During the 24th European Hematology Association (EHA) Congress, researchers from the European branch of the Severe Chronic Neutropenia International Registry reported on experience with reference granulocyte colony-stimulating factor products and a biosimilar.
Patients who have severe chronic neutropenia, a rare groups of blood disorders that involve long periods of low levels of neutrophils, have benefitted from treatment with granulocyte colony-stimulating factor (G-CSF) therapies since their introduction in 1987.
During the 24th European Hematology Association (EHA) Congress, researchers from the European branch of the Severe Chronic Neutropenia International Registry reported on experience with reference G-CSF products—including filgrastim (Neupogen), pegfilgrastim (Neulasta), and lenograstim (Granocyte)—and a biosimilar filgrastim (Zarzio, also sold in Europe as Filgrastim Hexal).1
According to the investigators, 789 patients with severe chronic neutropenia—including congenital, cyclic, idiopathic, autoimmune, and other neutropenia—were enrolled in the European registry between 2011 and 2018, and 578 of them received G-CSF therapy.
Among these patients, 21 had received the biosimilar, and 16 of this group had switched from another G-CCSF product. Median treatment duration was 1.5 years (range, 0.1-4.4) and the median dose was 2.27 μg per kg per day (range, 0.25-40.0). Absolute neutrophil counts (ANC) during treatment showed that all patients responded well to the biosimilar, say the investigators, and ANCs were stable in patients who switched to the biosimilar from a branded drug.
Of the patients who received any G-CSF, 50 developed leukemia secondary to neutropenia. Only 1 of these patients had received the biosimilar. No cases of osteoporosis, severe splenomegaly, splenic rupture, severe side effects, or immunogenicity have been reported in patients who received the biosimilar.

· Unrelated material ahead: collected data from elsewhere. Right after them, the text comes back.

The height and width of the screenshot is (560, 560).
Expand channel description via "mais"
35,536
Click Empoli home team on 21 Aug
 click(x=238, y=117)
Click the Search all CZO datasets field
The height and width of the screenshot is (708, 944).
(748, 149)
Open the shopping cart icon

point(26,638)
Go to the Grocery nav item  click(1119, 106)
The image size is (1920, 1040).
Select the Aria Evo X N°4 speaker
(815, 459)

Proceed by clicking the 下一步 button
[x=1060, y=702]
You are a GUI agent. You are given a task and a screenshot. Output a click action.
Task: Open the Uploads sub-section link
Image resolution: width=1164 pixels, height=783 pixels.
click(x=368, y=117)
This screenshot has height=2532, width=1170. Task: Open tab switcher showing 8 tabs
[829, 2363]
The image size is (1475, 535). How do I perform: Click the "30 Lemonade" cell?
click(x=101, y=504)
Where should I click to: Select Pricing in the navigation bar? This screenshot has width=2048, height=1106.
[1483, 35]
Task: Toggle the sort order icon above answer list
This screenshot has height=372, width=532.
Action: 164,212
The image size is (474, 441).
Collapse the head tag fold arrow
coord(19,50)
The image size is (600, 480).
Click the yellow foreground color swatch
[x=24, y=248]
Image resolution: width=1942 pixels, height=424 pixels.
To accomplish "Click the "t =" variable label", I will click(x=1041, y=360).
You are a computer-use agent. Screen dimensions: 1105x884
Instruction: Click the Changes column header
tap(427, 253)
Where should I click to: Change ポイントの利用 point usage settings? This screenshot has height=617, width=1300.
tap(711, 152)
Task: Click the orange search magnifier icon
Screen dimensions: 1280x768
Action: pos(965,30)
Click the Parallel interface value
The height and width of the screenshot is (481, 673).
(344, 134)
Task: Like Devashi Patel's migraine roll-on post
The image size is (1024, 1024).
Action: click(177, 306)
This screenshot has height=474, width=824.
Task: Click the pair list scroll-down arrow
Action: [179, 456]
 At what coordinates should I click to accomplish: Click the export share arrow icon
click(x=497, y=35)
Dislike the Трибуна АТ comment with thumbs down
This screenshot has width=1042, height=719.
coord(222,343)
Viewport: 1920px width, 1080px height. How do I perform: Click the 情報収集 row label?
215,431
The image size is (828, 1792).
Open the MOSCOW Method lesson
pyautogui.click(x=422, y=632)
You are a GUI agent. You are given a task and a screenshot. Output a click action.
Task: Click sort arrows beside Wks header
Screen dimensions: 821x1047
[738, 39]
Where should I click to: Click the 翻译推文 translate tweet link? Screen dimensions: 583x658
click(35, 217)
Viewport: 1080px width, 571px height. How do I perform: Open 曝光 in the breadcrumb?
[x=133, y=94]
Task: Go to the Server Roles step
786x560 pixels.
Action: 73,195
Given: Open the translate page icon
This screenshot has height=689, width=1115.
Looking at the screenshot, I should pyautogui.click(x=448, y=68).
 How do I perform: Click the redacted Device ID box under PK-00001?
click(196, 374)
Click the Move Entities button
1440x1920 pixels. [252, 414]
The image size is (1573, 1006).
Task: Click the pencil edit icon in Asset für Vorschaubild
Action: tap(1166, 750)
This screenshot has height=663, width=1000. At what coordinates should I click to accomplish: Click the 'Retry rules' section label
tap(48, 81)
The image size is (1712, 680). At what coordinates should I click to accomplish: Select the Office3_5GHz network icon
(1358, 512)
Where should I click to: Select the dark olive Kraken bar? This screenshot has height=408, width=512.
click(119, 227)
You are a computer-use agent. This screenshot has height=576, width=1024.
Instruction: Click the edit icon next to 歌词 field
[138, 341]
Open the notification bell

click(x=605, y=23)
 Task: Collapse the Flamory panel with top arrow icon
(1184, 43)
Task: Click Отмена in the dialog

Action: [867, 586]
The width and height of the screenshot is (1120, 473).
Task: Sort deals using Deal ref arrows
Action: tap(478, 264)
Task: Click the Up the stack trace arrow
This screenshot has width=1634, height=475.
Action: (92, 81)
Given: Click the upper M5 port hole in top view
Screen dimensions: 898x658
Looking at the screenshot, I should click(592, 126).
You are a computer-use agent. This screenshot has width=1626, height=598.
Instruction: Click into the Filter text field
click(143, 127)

In addition to the data presented on the biosimilar in the context of chronic neutropenia, the EHA congress also featured the presentation of data on the past decade of experience with the biosimilar.2
The authors of a narrative review of the evidence on Zarzio noted that post-approval studies have provided further evidence of the efficacy and safety of the biosimilar, particularly in the case of MONITOR-GCSF, which demonstrated, in sub-analyses, the efficacy and safety profile of the biosimilar in the prophylaxis of neutropenia in patients with multiple different tumor types.
In addition, data from studies of autologous stem cell mobilization show that the biosimilar is as safe and effective as the reference filgrastim, the authors note, and evidence is also accruing in the area of allogenic stem cell mobilization.
According to the review’s authors, the past 10 years of experience with the biosimilar, including 21 million patient days of exposure, show that the extrapolation of indications for biosimilars is based on strong scientific evidence and principles.
References
1. Zeidler C, Mellor-Heineke S, Nakov R, Natek M, Mathieson N, Gattu S. Patient with severe chronic neutropenia subtypes treated with biosimilar filgrastim: a study by the European branch of the severe chronic neutropenia international registry. Presented at: the 24th European Hematology Association Congress; June 13-16, 2019; Amsterdam, the Netherlands. Abstract PF353.
2. Gascón P, Mathieson N, Natek M, Krendyukov A, Aapro M. Ten years of clinical experience with biosimilar filgrastim in oncology and haematology. Presented at: the 24th European Hematology Association Congress; June 13-16, 2019; Amsterdam, the Netherlands. Abstract PF723.